Significant reductions in LDL-C, TG, and TC with exercise training were observed less frequently than an increase in HDL-C. Exercise training in the absence of simultaneous dietary interventions resulted in mean reductions in TG, LDL-C, and TC of about 3.7% (P < 0.05), 5.0% (P < 0.05), and 1.0% (P = NS), respectively, across studies. Men generally had a greater reduction in TG levels than the women participants. Concurrent reductions in dietary fat intake and/or a hypocaloric diet potentiated the reduction in these three lipid parameters;however, as previously mentioned, a concomitant reduction in fat intake also reduced HDL-C levels, with the reduction being partially attenuated by simultaneous exercise training and/or weight reduction. Thus, this review confirms the observations of previous reviewers of a marked inconsistency in blood lipid changes with endurance exercise training with an increase in HDL-C noted in only about half of the reported studies. A great deal of heterogeneity in the response to the same training stimulus also has been observed within studies. For example, in the HERITAGE Family Study (43) summarized in Table 2, 20 wk of a standardized and supervised exercise program in a large heterogeneous population resulted in a mean increase is HDL-C of 3.6%; however, further analyses showed that the change ranged from a reduction in HDL-C from baseline levels of 0.11 mmol·L-1 (4.2 mg·dL-1) or 9.3% in Quartile 1 to an increase of 0.18 mmol·L-1 (6.9 mg·dL-1) or 18% in Quartile 4 (Leon et al., unpublished data). This heterogeneity in response was similar for both sexes, blacks and whites, and offspring and parents.

→ **RECORD EXTRACTS**:
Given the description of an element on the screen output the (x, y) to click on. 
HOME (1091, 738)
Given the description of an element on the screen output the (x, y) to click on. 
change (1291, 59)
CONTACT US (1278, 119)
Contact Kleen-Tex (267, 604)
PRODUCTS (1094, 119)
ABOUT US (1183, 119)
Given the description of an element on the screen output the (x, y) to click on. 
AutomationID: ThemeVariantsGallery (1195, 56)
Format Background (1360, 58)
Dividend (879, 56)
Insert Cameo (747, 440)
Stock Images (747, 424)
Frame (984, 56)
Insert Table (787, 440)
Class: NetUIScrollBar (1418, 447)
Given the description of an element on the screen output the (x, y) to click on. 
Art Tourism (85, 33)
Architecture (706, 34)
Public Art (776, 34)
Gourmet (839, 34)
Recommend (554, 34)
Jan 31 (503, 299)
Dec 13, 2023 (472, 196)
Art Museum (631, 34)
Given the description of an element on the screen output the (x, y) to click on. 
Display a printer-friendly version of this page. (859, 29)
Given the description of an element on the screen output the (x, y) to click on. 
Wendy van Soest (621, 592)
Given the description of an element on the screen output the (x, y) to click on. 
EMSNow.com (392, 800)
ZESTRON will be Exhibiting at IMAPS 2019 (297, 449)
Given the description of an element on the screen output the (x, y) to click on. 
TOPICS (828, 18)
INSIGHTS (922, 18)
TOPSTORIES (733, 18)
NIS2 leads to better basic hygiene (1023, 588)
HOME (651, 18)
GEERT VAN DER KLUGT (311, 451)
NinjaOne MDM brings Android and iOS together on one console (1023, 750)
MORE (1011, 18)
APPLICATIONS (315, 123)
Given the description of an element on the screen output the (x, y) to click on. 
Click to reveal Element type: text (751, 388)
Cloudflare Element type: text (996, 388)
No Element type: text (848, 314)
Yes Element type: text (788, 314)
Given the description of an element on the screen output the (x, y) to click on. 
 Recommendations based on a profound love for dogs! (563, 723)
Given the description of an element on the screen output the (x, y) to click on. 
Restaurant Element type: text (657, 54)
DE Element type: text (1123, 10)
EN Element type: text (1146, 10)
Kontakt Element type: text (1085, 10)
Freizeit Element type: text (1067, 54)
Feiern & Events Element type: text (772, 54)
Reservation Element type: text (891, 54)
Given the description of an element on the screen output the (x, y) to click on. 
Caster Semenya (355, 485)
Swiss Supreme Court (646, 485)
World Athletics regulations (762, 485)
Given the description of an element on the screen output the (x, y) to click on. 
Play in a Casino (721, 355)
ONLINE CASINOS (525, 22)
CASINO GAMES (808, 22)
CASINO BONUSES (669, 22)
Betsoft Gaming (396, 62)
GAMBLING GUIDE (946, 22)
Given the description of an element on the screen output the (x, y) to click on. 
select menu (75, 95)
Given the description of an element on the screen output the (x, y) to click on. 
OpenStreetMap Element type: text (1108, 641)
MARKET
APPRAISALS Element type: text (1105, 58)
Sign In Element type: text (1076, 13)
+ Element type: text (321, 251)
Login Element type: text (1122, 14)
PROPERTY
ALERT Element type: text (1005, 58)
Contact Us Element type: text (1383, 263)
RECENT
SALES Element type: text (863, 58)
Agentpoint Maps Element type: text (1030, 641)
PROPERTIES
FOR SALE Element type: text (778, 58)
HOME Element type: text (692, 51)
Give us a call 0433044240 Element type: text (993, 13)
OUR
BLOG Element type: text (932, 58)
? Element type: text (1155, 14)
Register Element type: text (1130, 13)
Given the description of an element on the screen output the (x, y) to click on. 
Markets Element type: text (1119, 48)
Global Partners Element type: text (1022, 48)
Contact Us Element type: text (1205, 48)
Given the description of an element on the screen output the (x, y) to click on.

→ **REQUIRED ACTION**:
Copy out the whole passage on exercise training and blood lipid changes, word for word.

→ **SOLUTION TO THIS EXERCISE**:
Significant reductions in LDL-C, TG, and TC with exercise training were observed less frequently than an increase in HDL-C. Exercise training in the absence of simultaneous dietary interventions resulted in mean reductions in TG, LDL-C, and TC of about 3.7% (P < 0.05), 5.0% (P < 0.05), and 1.0% (P = NS), respectively, across studies. Men generally had a greater reduction in TG levels than the women participants. Concurrent reductions in dietary fat intake and/or a hypocaloric diet potentiated the reduction in these three lipid parameters;however, as previously mentioned, a concomitant reduction in fat intake also reduced HDL-C levels, with the reduction being partially attenuated by simultaneous exercise training and/or weight reduction. Thus, this review confirms the observations of previous reviewers of a marked inconsistency in blood lipid changes with endurance exercise training with an increase in HDL-C noted in only about half of the reported studies. A great deal of heterogeneity in the response to the same training stimulus also has been observed within studies. For example, in the HERITAGE Family Study (43) summarized in Table 2, 20 wk of a standardized and supervised exercise program in a large heterogeneous population resulted in a mean increase is HDL-C of 3.6%; however, further analyses showed that the change ranged from a reduction in HDL-C from baseline levels of 0.11 mmol·L-1 (4.2 mg·dL-1) or 9.3% in Quartile 1 to an increase of 0.18 mmol·L-1 (6.9 mg·dL-1) or 18% in Quartile 4 (Leon et al., unpublished data). This heterogeneity in response was similar for both sexes, blacks and whites, and offspring and parents.